If you are an avid runner and are training for a half or full marathon, or perhaps you are training for a 5k or 10k, these tips may come in handy:
1. As my friend, Fit Chef Katy, pointed out. Running a marathon, or any long distance, is 50% body conditioning and 50% mental. Mental attitude is half the battle. Make a determination NOW, in your training, to set goals, stick to them, and surround yourself with supportive people. Joining a running group is a great idea!
2. If you are new to running, definitely hook up with a running group and an experienced trainer knowledgeable about long distance runs. Nutrition and training are KEY and if you aren’t paying close attention to those, you can really injure yourself.
My marathon training is based on personal experience, listening to my body, and consulting with experienced marathoners like Fit Chef Katy. Here’s my plan:
Sundays: Do my favorite Barre Fusion workout and take the day off from running
*The Barre Fusion workout works my muscles in a different way. It tones and strengthens the muscles while at the same time relaxing my mind, strengthens my core and stamina, improves my balance and it makes me happy.
Mondays: 6.5 to 7 mile run followed by my favorite one-hour Aqua workout
*The Aqua workout is essential to relaxing the tight muscles while working them at the same time. Water workouts create a different type of endurance and I like the resistance the water creates. I’m working my muscles in a different way than either running or the Barre Fusion workout which I feel makes me stronger for long runs and my muscles less likely to fatigue.
Tuesdays: 7 mile run at a reasonable pace. I run for distance, not for speed. Yet, I do try to maintain that speed or quicker the entire run.
Wednesdays: My long run day. I will run anywhere from 13 to 21 miles on long run days.
*Key tip here: Long run days are just like running an actual “race” in the sense that your body is going to need hydration and fuel. Plan to carry quick, energizing snacks and lots of water and sports drinks for these long runs. My go to snacks: Larabars, orange slices, and gel snacks. Water and Gatorade.

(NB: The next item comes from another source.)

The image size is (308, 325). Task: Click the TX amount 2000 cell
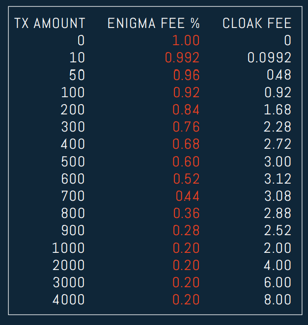(68, 265)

Thursdays: A balance between a high-intensity and low intensity workout at the gym. One-hour class that does not involve running but stretches my muscles while still strengthening and toning.
Fridays: 6.5 to 7 mile run at a reasonable pace.

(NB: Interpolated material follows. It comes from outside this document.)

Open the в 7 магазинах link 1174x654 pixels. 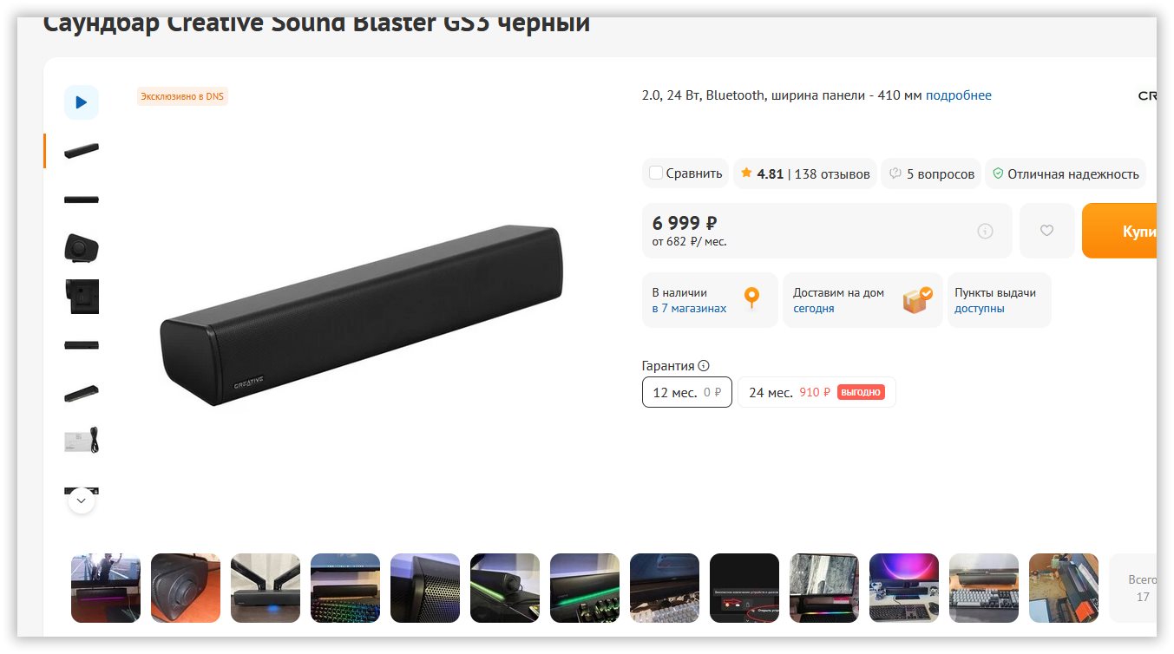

Saturdays: 6.5 to 7 mile run at a reasonable pace.
3. Experiment with different clothing for the long run
*I don’t like to get too much sun. So, in training, I am testing out different long sleeve “breathable” tops, baseball caps, shorts, workout pants, socks, running bras… anything that I am going to have to run in for hours will need to be comfortable. Test it out NOW and not the day before race day.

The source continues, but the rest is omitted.